Segment Start: The data

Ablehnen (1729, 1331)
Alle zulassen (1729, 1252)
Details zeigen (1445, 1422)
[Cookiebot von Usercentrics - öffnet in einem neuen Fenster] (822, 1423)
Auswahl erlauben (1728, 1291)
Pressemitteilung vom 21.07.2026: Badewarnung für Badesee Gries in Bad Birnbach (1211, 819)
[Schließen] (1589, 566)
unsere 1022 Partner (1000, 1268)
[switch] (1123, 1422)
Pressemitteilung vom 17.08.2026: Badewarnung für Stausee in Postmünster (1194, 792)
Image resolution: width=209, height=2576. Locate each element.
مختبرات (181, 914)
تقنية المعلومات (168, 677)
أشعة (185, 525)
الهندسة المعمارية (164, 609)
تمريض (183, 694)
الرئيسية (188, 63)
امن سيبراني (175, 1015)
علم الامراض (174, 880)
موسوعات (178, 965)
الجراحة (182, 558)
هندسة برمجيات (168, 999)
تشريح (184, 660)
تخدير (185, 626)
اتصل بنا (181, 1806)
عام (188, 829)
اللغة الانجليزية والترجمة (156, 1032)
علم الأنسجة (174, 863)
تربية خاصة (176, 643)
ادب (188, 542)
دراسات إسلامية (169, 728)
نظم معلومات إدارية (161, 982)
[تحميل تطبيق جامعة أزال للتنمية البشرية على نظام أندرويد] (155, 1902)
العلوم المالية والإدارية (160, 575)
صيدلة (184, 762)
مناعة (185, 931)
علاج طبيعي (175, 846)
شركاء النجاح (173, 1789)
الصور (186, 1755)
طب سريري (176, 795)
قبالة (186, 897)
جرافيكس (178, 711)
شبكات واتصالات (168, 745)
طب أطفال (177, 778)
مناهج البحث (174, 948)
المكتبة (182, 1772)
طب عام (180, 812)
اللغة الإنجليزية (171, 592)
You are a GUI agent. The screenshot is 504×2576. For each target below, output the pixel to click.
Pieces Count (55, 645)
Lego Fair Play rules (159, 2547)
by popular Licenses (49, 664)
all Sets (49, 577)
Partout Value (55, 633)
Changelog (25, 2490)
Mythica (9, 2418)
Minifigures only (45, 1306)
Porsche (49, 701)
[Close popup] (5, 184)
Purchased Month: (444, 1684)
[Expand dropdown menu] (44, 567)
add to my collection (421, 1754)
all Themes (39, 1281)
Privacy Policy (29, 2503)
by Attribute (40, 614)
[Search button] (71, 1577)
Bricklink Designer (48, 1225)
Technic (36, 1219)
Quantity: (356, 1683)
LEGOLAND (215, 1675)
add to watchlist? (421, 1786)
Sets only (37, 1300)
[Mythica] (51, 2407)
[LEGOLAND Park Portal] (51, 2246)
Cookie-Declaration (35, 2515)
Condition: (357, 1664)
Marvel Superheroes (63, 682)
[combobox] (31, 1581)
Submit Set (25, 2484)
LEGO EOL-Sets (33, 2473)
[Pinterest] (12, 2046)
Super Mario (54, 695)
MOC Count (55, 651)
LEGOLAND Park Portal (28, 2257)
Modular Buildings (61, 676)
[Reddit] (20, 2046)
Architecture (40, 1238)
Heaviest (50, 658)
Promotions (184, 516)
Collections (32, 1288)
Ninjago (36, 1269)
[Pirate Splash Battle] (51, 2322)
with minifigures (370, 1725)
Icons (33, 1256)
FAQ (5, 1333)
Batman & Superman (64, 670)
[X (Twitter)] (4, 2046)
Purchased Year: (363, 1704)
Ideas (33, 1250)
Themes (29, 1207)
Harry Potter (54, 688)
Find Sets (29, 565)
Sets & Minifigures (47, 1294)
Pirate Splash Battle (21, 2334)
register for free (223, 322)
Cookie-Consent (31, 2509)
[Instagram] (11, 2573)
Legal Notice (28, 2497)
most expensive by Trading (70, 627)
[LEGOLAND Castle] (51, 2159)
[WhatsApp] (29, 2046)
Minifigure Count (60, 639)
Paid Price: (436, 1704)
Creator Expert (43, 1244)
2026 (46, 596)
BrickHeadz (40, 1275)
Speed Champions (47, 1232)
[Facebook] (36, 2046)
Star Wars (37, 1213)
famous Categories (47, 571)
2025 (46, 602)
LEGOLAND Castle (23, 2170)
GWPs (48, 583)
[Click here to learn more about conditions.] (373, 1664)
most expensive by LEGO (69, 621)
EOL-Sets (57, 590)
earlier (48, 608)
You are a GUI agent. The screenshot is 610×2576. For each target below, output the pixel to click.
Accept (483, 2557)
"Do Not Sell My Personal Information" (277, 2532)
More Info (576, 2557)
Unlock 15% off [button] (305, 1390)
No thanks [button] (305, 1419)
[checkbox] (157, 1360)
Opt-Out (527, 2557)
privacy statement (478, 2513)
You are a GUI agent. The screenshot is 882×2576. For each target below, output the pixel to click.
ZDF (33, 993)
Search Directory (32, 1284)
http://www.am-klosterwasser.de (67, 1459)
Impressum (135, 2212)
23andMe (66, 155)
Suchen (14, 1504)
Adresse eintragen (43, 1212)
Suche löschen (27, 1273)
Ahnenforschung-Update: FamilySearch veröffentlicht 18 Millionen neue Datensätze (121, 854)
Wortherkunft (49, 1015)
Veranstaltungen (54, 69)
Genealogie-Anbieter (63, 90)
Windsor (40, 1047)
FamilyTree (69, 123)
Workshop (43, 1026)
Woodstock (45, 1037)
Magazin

Segment End: The data

What the task asks
Search the entries for the word "pixel", then list each line that holds it.

Your solution
You are a GUI agent. The screenshot is 504×2576. For each target below, output the pixel to click.
You are a GUI agent. The screenshot is 610×2576. For each target below, output the pixel to click.
You are a GUI agent. The screenshot is 882×2576. For each target below, output the pixel to click.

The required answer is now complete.